Start at the line with "Where should I click to: Expand" in the records below, stop at the line with "Task: Select item number EHSWTBR4", and return every line in that span exactly, the two end lines included.
= = = =
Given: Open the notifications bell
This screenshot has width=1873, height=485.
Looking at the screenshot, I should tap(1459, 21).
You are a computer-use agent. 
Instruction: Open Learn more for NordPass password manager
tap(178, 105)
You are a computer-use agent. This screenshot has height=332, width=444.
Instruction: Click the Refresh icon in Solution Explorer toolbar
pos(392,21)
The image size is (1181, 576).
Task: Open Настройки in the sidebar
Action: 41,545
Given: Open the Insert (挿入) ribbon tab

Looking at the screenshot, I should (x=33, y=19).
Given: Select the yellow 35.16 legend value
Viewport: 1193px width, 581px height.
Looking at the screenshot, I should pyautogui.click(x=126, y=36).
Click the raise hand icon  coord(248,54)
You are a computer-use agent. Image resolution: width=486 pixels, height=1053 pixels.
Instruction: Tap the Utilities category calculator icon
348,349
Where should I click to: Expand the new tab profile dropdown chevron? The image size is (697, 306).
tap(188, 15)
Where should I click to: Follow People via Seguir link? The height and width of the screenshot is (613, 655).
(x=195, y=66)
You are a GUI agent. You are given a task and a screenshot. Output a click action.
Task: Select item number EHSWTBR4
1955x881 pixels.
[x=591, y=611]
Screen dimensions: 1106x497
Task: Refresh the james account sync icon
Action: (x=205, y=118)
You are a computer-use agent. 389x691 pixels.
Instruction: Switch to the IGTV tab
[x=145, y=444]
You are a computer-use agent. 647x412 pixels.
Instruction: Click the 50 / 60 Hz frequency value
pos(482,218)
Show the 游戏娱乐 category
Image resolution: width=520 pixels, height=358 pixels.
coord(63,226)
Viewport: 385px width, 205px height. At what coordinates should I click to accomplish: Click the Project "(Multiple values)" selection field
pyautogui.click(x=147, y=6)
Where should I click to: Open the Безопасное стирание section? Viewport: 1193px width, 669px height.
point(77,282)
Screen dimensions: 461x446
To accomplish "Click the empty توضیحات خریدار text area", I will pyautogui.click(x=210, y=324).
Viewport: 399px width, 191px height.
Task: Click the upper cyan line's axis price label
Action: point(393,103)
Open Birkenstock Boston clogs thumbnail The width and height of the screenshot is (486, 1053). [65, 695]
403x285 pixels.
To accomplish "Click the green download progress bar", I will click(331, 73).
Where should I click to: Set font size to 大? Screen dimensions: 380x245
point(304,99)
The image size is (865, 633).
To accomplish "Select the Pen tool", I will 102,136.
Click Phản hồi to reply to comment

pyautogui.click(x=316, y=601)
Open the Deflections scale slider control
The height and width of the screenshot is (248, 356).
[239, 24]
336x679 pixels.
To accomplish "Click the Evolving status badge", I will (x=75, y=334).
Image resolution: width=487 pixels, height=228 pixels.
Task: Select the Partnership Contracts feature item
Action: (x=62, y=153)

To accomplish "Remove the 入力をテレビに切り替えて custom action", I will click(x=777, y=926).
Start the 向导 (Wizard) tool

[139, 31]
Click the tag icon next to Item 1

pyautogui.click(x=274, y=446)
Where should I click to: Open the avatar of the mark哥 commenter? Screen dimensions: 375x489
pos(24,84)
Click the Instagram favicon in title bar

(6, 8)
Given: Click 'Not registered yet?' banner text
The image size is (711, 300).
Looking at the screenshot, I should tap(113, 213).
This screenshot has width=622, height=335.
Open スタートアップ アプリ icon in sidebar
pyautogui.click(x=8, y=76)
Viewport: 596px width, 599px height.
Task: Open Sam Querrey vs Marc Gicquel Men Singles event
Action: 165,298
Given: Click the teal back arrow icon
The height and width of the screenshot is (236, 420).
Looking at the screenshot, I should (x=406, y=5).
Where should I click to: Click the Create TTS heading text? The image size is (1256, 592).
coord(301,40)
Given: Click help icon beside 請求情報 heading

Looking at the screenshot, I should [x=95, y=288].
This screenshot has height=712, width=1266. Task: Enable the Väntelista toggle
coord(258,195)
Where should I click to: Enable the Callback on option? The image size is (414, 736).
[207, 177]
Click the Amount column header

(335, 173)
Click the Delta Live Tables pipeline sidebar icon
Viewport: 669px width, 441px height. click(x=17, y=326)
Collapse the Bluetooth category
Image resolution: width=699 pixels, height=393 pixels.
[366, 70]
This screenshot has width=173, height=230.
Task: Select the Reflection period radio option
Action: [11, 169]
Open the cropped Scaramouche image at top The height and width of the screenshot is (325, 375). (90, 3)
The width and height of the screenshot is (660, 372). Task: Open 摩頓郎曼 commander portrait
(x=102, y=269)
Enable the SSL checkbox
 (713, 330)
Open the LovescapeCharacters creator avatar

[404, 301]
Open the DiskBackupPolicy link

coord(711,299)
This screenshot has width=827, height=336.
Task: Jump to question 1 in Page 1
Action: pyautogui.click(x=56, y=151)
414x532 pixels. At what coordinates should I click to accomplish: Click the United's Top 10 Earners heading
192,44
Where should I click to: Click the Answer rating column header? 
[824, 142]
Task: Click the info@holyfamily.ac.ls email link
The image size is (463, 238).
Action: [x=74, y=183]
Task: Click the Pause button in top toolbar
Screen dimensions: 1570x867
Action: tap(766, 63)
= = = =
— RESPONSE TO THIS TASK —
Where should I click to: Expand the new tab profile dropdown chevron? The image size is (697, 306).
tap(188, 15)
Where should I click to: Follow People via Seguir link? The height and width of the screenshot is (613, 655).
(x=195, y=66)
You are a GUI agent. You are given a task and a screenshot. Output a click action.
Task: Select item number EHSWTBR4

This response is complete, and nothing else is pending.